Tuttavia, secondo la Corte, il giudizio cautelare non è equiparabile a quello di merito: infatti, la concessione della misura si fonda solo sui presupposti del pregiudizio irreparabile e del fumus boni iuris (parvenza del diritto). Questo secondo elemento deve risultare da un "semplice giudizio di verosimiglianza, concretizzantesi in una valutazione probabilistica circa le buone ragioni dell'attore, le quali vanno preservate dal rischio di restare irreversibilmente compromesse durante il tempo necessario a farle valere in via ordinaria. Di qui il carattere strumentale (rispetto — va sottolineato — non al merito della causa, bensì alla realizzazione del diritto da accertare in tale sede) assunto dal provvedimento cautelare, e la connessa struttura sommaria della cognizione".
Concludendo, la Corte Costituzionale ha ritenuto che la cognizione che il codice di procedura civile attribuisce al giudice in sede di provvedimenti cautelari ante causam lascia assolutamente irrisolto il quesito circa l'esito finale del giudizio e non "anticiperebbe" affatto la decisione del merito: quindi, il giudice può essere lo stesso, anche se sarà suo dovere valutare, nel concreto, se "esistono gravi ragioni di convenienza" per "richiedere al capo dell'ufficio l'autorizzazione ad astenersi", secondo quanto già previsto dall'ultimo comma dell'art. 51.

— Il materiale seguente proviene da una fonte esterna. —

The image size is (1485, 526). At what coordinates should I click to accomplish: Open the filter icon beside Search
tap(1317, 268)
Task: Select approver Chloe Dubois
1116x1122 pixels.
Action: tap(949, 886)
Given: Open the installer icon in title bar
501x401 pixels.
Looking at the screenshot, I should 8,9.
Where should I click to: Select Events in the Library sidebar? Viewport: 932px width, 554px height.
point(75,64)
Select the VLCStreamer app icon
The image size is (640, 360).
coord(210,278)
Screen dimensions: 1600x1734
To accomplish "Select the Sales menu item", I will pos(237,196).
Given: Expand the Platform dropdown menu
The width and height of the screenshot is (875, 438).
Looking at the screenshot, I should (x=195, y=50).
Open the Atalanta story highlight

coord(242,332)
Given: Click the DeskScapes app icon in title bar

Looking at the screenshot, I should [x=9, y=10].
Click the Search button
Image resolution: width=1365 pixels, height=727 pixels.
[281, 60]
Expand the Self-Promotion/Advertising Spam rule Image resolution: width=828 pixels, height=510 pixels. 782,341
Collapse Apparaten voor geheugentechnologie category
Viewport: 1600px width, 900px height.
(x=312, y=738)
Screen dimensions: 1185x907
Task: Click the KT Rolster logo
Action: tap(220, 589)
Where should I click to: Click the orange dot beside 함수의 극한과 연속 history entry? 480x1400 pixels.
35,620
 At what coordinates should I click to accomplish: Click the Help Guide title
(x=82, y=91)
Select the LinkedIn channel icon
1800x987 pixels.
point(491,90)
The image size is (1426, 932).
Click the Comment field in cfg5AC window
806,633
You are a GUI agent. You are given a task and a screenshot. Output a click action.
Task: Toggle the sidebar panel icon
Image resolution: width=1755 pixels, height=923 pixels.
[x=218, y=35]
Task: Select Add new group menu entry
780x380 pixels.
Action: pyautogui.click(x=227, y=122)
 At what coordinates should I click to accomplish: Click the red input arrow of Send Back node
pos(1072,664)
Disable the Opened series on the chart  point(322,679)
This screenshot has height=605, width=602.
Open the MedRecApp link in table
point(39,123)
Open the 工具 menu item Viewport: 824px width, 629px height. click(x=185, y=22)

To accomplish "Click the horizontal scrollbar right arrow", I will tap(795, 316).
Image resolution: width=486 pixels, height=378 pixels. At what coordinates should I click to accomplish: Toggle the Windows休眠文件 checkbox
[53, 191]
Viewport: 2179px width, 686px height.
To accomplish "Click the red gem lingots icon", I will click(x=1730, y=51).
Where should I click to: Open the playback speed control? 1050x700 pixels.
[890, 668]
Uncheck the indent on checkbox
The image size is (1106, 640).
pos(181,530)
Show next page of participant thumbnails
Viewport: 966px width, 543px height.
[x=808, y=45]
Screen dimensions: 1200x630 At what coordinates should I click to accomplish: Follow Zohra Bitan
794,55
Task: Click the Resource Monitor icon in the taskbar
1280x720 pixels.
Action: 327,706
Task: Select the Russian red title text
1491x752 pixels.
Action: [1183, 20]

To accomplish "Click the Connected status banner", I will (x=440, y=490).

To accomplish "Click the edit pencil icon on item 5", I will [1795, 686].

La sentenza analizzata dalla Consulta riguardava il caso di un provvedimento ante causam, ma si può ritenere analoga alla vicenda proposta nel quesito, in cui il provvedimento d'urgenza è stato chiesto tra il primo e il secondo grado di giudizio.

Anche la Cassazione si è espressa nel senso indicato, ad esempio con sentenza n. 422/2006 ("L'emissione di provvedimenti di urgenza o a cognizione sommaria da parte dello stesso giudice che è chiamato a decidere il merito della stessa, costituisce una situazione ordinaria del giudizio e non può in nessun modo pregiudicarne l'esito, né determina un obbligo di astensione o una facoltà della parte di chiedere la ricusazione").

Alla luce della giurisprudenza citata, anche costituzionale, si ritiene non applicabile al caso in esame l'art. 51, n. 4) c.p.c. e di conseguenza nemmeno l'art. 52 c.p.c. che consente alle parti di ricusare il giudice nei casi in cui questi ha l'obbligo di astenersi.